_TEXTAUSZUG_
Meteorologisch betrachtet befinden sich unsere Breitengrade im vierten Monat des Jahres im Frühling. Und doch dürfte im April 2019 bei vielen Menschen gefühlt noch einmal der Winter Einzug halten. »Winter is coming« – diesen Titel trug die erste Folge von »Games of Thrones«, kurz GoT. Seit die Serie im April 2011 auf dem US-Sender HBO ihre Premiere erlebte, ist sie fest mit diesem Slogan verbunden. Gleichzeitig zieht das Fantasy-Epos die Menschen rund um den Globus in seinen Bann. Genau sieben Jahre später geht der preisgekrönte Kampf um Westeros in die achte und finale Staffel.
GoT ist mehr als ein Publikumserfolg. Die Produktion steht sinnbildlich für den rasanten Wandel der Medienbranche. Digitalisierung und Breitband-Internet machten es möglich, dass die Konsumenten nicht mehr an ein festes Programmschema oder den Kauf von DVDs und CDs gebunden sind. Vielmehr können sie Filme, Serien und Musik wann und wo sie möchten via PC, Tablet, Smartphone oder internetfähigem TV-Gerät abrufen – das Substantiv »Streaming« ist als Oberbegriff für diese moderne Art der Mediennutzung sogar im Duden aufgeführt.
Nahezu mustergültig steht Netflix für den skizzierten Umbruch. 2007 wandelte sich das US-Unternehmen vom Online-DVD-Verleih zum Streamingdienstleister. Sechs Jahre später schrieb Netflix mit »House of Cards« Geschichte. Die Plattform stellte die ersten 13 Folgen der Eigenproduktion gleichzeitig online und machte damit das sogenannte Binge-Watching möglich. Das heisst, die Nutzer konnten die komplette Staffel in einem Durchlauf ansehen. Der Aufstieg des skrupellosen Kongressabgeordneten Francis Underwood zum Präsidenten der USA begeisterte das Publikum. Die sechste und letzte Staffel von »House of Cards« hat Netflix im vergangenen Herbst als ein Unternehmen veröffentlicht, das nur noch schwer mit der Anfangszeit des Politthrillers zu vergleichen war. Mit 130,4 Millionen zahlenden Abonnenten übertraf die Nutzerzahl im dritten Quartal 2018 das Niveau von Anfang 2013 um den Faktor 3,8 (siehe Grafik 1).

_BEREITGESTELLTE DATEN_
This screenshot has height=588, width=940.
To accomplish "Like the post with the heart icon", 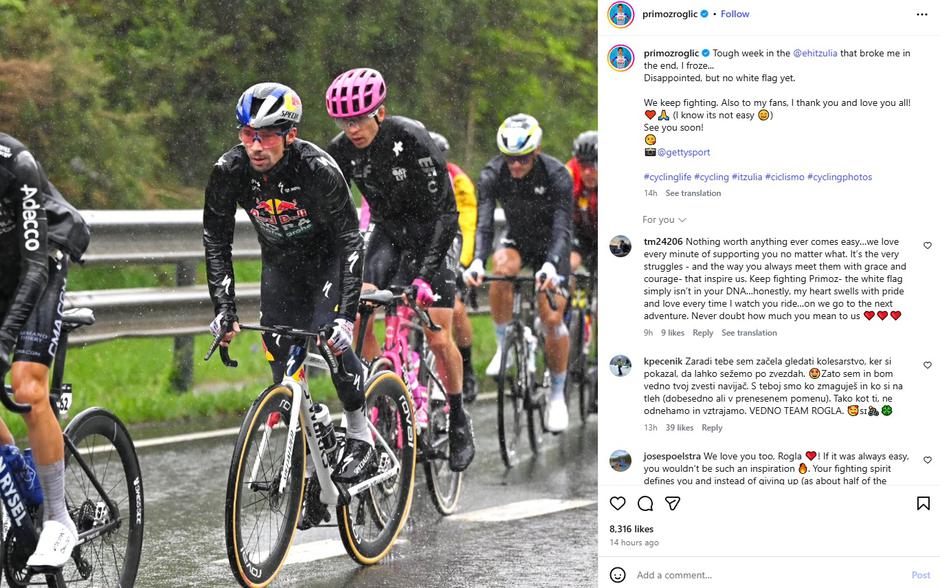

_FRAGEN_
**1)** Wie lässt sich der Textauszug über Streaming in zwei Sätzen zusammenfassen?
**2)** Beantworte diese Fragen zum Textauszug über Streaming:
(a) Auf welchem Sender feierte »Game of Thrones« Premiere?
(b) Welches Substantiv ist laut Text als Oberbegriff für die moderne Mediennutzung im Duden aufgeführt?
(c) Wie viele Folgen von »House of Cards« stellte Netflix gleichzeitig online?
**3)** Tausche im Textauszug über Streaming „Publikumserfolg“ gegen „Zuschauerhit“ und gib dabei den Abschnitt von „GoT ist mehr“ bis „im Duden aufgeführt.“ wieder.

_ANTWORTEN JE AUFGABE_
**1)** »Game of Thrones« hatte im April 2011 auf HBO Premiere, geht in die achte und finale Staffel und steht sinnbildlich für den Wandel der Medienbranche, in dem Konsumenten Filme, Serien und Musik per Streaming jederzeit abrufen können. Netflix wandelte sich 2007 vom Online-DVD-Verleih zum Streamingdienstleister, machte mit »House of Cards« das Binge-Watching möglich und zählte im dritten Quartal 2018 130,4 Millionen zahlende Abonnenten.

**2)**
(a) Auf dem US-Sender HBO.
(b) »Streaming«.
(c) 13 Folgen.

**3)**
GoT ist mehr als ein Zuschauerhit. Die Produktion steht sinnbildlich für den rasanten Wandel der Medienbranche. Digitalisierung und Breitband-Internet machten es möglich, dass die Konsumenten nicht mehr an ein festes Programmschema oder den Kauf von DVDs und CDs gebunden sind. Vielmehr können sie Filme, Serien und Musik wann und wo sie möchten via PC, Tablet, Smartphone oder internetfähigem TV-Gerät abrufen – das Substantiv »Streaming« ist als Oberbegriff für diese moderne Art der Mediennutzung sogar im Duden aufgeführt.